Nun bleibt aber unter denjenigen Gedanken, die man an das Mysterium von Golgatha anknüpfen kann, immer der Todesgedanke des Christus Jesus ein sehr, sehr fraglicher Gedanke, aus dem einfachen Grunde - ich habe ihn schon öfter hier angedeutet —, weil auf der einen Seite der Mensch eigentlich gezwungen ist, die Tatsache zu verurteilen, daß sich Menschen gefunden haben, die den Unschuldigen zu Tode brachten, und weil auf der anderen Seite wieder das vorliegt, daß, wenn dieser Tod nicht eingetreten wäre, die ganze Wohltat des Christentums nicht da wäre. Also durch ein Verbrechen ist die Wohltat des Christentums gekommen. Dieser fragwürdige Gedanke drängt sich ja immer mehr und mehr den Menschen auf. Sagen müssen sich die Menschen: hätte es damals diejenigen nicht gegeben, die damals so verbrecherisch waren, den Christus zu töten, dann gäbe es das Christentum nicht. Aber das Christentum will man doch haben.
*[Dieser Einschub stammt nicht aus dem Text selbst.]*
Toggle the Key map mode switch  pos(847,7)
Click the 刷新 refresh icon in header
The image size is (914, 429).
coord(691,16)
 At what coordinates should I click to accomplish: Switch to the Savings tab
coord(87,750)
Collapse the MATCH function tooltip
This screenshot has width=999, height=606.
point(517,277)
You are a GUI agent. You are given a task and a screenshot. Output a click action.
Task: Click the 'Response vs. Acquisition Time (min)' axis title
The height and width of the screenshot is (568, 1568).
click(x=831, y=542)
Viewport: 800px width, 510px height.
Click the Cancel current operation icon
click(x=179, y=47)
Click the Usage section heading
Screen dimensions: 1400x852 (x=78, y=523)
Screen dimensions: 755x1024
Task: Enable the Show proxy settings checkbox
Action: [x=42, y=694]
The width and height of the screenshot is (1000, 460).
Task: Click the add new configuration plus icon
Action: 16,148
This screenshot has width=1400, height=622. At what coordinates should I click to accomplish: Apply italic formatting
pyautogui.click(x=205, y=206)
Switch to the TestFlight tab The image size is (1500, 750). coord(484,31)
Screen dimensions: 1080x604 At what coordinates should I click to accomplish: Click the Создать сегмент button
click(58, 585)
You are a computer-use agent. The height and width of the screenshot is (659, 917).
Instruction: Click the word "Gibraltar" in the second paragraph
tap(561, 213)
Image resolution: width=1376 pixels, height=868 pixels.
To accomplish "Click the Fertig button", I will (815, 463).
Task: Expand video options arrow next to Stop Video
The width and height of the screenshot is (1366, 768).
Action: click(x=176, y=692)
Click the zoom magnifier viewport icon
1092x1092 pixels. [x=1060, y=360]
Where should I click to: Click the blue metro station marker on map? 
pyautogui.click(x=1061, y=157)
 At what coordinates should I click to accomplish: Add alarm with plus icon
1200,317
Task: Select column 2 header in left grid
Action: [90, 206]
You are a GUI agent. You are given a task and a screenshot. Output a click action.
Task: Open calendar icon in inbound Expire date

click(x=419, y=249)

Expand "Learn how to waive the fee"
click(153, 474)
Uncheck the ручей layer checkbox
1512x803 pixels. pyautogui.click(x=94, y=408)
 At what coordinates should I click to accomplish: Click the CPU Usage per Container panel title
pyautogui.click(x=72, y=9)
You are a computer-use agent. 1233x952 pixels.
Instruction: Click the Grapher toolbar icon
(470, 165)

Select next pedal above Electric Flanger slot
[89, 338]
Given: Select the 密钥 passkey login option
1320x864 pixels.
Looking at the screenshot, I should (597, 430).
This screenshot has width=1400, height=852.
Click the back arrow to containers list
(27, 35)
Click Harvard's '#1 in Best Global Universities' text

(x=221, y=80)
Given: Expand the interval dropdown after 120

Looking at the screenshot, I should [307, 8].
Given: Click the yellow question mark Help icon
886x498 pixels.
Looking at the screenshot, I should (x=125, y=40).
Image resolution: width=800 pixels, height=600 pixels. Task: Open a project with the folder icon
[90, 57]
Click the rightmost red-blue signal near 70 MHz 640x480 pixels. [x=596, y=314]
Da liegt eben einer derjenigen Punkte vor, wo man an das appellieren muß, was ich in einer der letzten Betrachtungen die Notwendigkeit, die eherne Notwendigkeit genannt habe. Der Mensch denkt in seinem Erdenleben nach seinen Gedanken. Er richtet nach seinen Gedanken die soziale Struktur des Lebens ein. Was wir als Volks-, Staats- und so weiter -einrichtungen haben, ist ja der menschliche Gedanke. Wir leben so, wie es die Menschen gemacht haben, ganz selbstverständlich, und unbeschadet dessen, daß die menschlichen Gedanken, nach denen die soziale Struktur bewirkt wird, entweder von Gott oder von dem Teufel kommen können. Im allgemeinen aber blicken wir zurück in sehr weit hinter dem Mysterium von Golgatha zurückliegende Zeiten. Daher wird es ohne weiteres einleuchten, daß in jenen alten Zeiten die Menschen durch ihr atavistisches Hellsehen auch die Gedankeneingebungen zur Herstellung der sozialen Struktur empfangen haben, daß aber gerade aus den heute auseinandergesetzten Gesichtspunkten die Menschen in der Hinentwickelung zu dem Mysterium von Golgatha immer mehr und mehr Larven geworden sind, und dadurch den ahrimanischen Einflüssen immer zugänglicher wurden. Daher hat notwendigerweise in den Einrichtungen des Lebens immer mehr und mehr ahrimanisches da sein können. Es mußte zum Beispiel eine solche Auffassung des gesetzlichen Lebens kommen, wie wir sie jetzt haben, und es mußte sich gerade eine solche Auffassung des gesetzlichen Lebens, das ganz ahrimanisch durchsetzt war, an einem Erdenpunkte, ich möchte sagen, konzentrieren. Nicht überall, aber an einem Erdenpunkte konzentrierte sich das ganze ahrimanische Durchdringen der sozialen Struktur. Die Folge davon war, daß für diese soziale Struktur der Gegensatz, der göttliche Gegensatz des Hereinkommens eines Göttlichen nicht das Liebenswerteste, sondern das Hassenswerteste war, das, was ausgeschieden werden mußte. Das ist eine Begleiterscheinung, die notwendig damit verknüpft ist.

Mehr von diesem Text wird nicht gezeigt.